Assignment.
Read the data and repeat it in full, exactly.

Task input.
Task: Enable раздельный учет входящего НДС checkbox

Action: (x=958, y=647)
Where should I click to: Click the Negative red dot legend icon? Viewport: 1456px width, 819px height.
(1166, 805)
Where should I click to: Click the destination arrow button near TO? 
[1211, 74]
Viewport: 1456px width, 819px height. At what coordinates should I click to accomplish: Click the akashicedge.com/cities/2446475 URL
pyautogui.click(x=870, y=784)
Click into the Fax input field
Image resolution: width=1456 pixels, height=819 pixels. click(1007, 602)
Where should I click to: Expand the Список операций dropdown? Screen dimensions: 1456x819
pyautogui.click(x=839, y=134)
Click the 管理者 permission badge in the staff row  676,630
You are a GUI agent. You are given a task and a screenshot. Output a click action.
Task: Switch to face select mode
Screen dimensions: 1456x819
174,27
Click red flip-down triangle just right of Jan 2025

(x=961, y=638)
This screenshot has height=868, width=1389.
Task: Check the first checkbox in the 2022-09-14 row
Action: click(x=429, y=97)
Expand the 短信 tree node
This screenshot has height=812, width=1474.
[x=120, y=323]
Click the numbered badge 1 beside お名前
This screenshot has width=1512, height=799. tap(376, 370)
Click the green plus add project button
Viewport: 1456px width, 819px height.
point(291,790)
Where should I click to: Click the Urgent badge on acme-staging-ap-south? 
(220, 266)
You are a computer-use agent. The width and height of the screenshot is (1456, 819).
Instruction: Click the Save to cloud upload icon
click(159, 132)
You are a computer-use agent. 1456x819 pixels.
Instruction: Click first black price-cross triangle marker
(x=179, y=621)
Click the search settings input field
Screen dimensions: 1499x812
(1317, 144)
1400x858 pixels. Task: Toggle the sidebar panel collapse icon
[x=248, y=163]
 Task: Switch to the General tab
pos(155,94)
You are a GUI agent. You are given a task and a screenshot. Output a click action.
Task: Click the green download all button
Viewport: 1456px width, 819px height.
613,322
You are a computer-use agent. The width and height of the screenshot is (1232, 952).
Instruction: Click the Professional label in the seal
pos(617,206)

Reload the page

Written reply.
Task: Enable раздельный учет входящего НДС checkbox

Action: (x=958, y=647)
Where should I click to: Click the Negative red dot legend icon? Viewport: 1456px width, 819px height.
(1166, 805)
Where should I click to: Click the destination arrow button near TO? 
[1211, 74]
Viewport: 1456px width, 819px height. At what coordinates should I click to accomplish: Click the akashicedge.com/cities/2446475 URL
pyautogui.click(x=870, y=784)
Click into the Fax input field
Image resolution: width=1456 pixels, height=819 pixels. click(1007, 602)
Where should I click to: Expand the Список операций dropdown? Screen dimensions: 1456x819
pyautogui.click(x=839, y=134)
Click the 管理者 permission badge in the staff row  676,630
You are a GUI agent. You are given a task and a screenshot. Output a click action.
Task: Switch to face select mode
Screen dimensions: 1456x819
174,27
Click red flip-down triangle just right of Jan 2025

(x=961, y=638)
This screenshot has height=868, width=1389.
Task: Check the first checkbox in the 2022-09-14 row
Action: click(x=429, y=97)
Expand the 短信 tree node
This screenshot has height=812, width=1474.
[x=120, y=323]
Click the numbered badge 1 beside お名前
This screenshot has width=1512, height=799. tap(376, 370)
Click the green plus add project button
Viewport: 1456px width, 819px height.
point(291,790)
Where should I click to: Click the Urgent badge on acme-staging-ap-south? 
(220, 266)
You are a computer-use agent. The width and height of the screenshot is (1456, 819).
Instruction: Click the Save to cloud upload icon
click(159, 132)
You are a computer-use agent. 1456x819 pixels.
Instruction: Click first black price-cross triangle marker
(x=179, y=621)
Click the search settings input field
Screen dimensions: 1499x812
(1317, 144)
1400x858 pixels. Task: Toggle the sidebar panel collapse icon
[x=248, y=163]
 Task: Switch to the General tab
pos(155,94)
You are a GUI agent. You are given a task and a screenshot. Output a click action.
Task: Click the green download all button
Viewport: 1456px width, 819px height.
613,322
You are a computer-use agent. The width and height of the screenshot is (1232, 952).
Instruction: Click the Professional label in the seal
pos(617,206)

Reload the page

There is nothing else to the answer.